Page extract:
- - - -
Understanding Real-World Use of Big Data and Analytics
by Ron Powell
Originally published August 22, 2017
Edd, how is big data transforming the way businesses operate today?
Edd Wilder-James: Big data represents a very large opportunity for businesses today. From what I’ve seen over the last fifteen years, it’s time to wake up to it. That opportunity is not just big data as a product category. I believe what lies underneath has the ability to drive value inside an organization with data. This is quite new. This is taking it out of the reporting and back-office world and into places where you can save cost, generate new value, innovate new products and deal with customers in a different way through data. So really when we say big data that way, we’re talking about leveraging data outside of the traditional sandbox of analytics and reporting. We’re looking at how it can be mixed with the business to create new insights and opportunity.
Robert, as vice president of analytics, you head up a very large data science R&D group. Could you tell us about what your group does?
Robert Stratton: The data science R&D team, an internal team in Neustar is looking at how it can bring data science to improve our internal processes and also how we can develop new products and improve the existing products that we have that we sell to clients. Primarily I’m in the marketing services area. We’re using data analytics to improve our products and clients offerings.
- - - -
Information supplied:
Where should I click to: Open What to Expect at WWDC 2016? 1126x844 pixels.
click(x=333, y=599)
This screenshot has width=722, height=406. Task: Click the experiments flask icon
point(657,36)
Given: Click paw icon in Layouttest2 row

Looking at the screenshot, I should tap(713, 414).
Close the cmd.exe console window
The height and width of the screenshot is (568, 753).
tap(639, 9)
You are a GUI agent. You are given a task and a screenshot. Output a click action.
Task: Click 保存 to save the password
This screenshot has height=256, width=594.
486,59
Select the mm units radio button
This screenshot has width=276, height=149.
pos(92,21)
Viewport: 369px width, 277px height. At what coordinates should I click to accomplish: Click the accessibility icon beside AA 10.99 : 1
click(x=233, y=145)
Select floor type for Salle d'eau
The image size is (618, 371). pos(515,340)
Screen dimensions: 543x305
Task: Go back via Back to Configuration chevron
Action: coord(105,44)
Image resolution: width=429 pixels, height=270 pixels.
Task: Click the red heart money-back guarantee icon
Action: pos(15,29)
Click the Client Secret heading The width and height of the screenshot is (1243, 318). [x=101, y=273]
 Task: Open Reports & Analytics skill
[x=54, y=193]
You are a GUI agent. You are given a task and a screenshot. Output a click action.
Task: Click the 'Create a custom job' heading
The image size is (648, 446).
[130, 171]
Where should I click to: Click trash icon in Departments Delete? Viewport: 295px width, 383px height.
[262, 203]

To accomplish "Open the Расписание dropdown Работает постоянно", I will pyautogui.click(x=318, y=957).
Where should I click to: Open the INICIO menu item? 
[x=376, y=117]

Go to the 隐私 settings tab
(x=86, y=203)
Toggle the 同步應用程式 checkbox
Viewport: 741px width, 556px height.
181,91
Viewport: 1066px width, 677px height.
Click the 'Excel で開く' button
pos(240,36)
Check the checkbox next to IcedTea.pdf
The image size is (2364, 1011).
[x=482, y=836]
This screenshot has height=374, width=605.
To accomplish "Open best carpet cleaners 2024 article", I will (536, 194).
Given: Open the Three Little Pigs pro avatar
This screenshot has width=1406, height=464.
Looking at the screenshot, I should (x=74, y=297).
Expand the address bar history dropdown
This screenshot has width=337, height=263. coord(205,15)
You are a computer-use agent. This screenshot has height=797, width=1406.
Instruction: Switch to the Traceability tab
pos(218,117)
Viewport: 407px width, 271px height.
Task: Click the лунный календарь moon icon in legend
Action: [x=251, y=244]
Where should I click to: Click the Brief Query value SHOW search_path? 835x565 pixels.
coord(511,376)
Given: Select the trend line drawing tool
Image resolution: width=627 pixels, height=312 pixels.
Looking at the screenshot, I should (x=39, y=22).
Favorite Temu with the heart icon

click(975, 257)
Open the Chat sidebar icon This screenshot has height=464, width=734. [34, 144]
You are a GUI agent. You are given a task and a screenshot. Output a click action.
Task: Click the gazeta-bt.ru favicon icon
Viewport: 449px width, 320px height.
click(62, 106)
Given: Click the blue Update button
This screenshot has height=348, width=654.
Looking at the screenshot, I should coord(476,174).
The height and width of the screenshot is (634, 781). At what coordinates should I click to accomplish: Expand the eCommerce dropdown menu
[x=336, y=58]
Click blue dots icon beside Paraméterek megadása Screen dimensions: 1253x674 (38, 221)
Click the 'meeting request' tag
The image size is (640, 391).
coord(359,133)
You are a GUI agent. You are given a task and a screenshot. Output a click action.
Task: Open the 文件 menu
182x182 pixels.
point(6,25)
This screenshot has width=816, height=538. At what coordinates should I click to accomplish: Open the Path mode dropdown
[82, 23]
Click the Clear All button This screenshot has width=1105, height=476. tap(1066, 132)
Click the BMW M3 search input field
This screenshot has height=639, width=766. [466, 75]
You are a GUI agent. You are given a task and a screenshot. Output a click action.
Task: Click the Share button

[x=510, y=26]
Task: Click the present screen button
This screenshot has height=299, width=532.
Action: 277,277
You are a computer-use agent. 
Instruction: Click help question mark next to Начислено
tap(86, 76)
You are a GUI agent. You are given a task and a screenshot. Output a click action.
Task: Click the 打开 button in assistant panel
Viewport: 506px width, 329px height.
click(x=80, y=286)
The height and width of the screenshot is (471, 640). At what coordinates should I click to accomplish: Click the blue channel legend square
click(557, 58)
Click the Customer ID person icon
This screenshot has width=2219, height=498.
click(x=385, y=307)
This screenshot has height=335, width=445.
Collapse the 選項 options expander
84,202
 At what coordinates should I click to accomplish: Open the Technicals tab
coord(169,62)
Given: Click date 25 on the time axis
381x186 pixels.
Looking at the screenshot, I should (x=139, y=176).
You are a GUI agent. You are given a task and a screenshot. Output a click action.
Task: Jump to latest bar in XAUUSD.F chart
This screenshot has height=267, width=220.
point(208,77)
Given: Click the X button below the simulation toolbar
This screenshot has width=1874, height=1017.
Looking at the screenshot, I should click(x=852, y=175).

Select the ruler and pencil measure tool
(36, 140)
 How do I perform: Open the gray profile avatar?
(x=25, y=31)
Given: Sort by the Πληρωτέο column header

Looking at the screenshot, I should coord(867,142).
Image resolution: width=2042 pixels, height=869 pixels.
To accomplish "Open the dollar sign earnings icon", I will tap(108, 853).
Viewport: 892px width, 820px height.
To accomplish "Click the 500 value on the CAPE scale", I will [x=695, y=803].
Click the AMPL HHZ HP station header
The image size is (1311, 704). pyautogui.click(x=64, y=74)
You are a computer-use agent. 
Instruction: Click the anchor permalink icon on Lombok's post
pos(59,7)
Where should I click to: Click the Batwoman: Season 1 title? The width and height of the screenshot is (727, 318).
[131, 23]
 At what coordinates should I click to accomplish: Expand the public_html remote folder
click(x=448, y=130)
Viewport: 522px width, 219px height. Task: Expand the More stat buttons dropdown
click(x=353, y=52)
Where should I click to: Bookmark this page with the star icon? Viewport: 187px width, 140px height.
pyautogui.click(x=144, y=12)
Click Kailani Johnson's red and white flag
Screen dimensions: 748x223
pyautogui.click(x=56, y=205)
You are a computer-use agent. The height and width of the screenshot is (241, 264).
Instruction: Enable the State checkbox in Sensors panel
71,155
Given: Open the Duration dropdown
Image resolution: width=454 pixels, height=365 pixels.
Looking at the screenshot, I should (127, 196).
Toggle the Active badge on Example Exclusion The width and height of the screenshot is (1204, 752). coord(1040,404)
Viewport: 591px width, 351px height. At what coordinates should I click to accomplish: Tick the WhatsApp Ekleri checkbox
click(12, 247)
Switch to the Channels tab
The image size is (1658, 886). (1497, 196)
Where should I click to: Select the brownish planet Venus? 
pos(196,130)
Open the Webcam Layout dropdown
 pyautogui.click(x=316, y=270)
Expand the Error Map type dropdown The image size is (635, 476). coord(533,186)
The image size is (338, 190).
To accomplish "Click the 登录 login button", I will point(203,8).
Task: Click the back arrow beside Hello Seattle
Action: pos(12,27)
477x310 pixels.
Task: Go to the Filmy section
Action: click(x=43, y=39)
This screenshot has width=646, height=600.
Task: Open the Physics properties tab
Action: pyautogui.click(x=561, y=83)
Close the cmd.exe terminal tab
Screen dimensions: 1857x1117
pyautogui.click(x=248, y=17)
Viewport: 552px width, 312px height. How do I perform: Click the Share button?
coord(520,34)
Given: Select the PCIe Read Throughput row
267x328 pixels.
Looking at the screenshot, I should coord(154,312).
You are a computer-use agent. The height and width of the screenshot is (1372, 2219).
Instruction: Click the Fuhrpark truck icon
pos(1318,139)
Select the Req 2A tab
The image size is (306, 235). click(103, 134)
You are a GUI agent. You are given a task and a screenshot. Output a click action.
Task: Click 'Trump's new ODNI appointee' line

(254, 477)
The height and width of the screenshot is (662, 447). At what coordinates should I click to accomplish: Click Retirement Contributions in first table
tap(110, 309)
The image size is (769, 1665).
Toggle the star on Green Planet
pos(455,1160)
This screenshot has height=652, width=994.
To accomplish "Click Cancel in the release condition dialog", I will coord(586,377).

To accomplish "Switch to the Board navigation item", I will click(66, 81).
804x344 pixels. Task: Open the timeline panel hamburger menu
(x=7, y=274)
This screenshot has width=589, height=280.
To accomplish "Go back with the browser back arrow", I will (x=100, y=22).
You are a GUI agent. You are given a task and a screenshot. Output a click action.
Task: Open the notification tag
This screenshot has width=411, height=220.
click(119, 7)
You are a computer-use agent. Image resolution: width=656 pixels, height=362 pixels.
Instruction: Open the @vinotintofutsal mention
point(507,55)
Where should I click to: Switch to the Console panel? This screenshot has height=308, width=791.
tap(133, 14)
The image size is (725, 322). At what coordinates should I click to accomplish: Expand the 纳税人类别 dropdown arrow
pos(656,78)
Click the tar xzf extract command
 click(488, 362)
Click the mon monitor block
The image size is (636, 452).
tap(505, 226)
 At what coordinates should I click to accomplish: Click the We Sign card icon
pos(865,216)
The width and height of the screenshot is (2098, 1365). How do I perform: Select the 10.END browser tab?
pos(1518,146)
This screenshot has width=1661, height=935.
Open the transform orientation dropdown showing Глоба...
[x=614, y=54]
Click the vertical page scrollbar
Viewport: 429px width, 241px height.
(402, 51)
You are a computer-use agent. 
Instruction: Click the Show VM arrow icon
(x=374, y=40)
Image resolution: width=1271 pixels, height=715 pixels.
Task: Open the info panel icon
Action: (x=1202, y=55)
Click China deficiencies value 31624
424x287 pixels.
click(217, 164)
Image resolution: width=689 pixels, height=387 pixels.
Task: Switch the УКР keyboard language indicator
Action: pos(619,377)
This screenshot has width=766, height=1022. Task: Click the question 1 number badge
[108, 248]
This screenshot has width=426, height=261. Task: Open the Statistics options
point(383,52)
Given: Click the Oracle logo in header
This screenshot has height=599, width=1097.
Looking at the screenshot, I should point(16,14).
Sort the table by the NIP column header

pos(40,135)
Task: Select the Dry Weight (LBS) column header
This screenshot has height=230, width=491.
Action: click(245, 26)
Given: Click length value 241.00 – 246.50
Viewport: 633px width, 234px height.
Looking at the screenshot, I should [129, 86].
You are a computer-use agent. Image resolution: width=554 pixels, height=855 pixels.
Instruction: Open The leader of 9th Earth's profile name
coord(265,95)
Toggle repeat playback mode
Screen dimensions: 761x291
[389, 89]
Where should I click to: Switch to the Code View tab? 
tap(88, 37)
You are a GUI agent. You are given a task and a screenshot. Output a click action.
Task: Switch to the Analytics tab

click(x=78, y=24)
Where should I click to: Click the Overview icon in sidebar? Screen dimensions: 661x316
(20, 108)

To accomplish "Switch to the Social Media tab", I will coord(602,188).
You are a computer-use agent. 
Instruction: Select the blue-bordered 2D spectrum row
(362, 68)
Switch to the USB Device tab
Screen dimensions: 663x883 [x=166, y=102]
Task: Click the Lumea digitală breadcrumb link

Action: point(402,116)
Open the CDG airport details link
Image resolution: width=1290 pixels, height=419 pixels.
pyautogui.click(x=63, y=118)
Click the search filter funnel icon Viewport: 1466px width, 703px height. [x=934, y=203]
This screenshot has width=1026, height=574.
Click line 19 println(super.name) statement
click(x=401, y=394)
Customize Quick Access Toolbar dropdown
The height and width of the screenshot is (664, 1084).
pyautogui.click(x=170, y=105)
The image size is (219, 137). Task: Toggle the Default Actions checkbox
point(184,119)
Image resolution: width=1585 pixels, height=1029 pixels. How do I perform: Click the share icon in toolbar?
- - - -
Description of the task:
Please reproduce the big data interview between "Understanding Real-World Use" and "businesses operate today?", inclusive, swapping "businesses" for "companies". None of the lines above are needed here.

Expected answer:
Understanding Real-World Use of Big Data and Analytics
by Ron Powell
Originally published August 22, 2017
Edd, how is big data transforming the way companies operate today?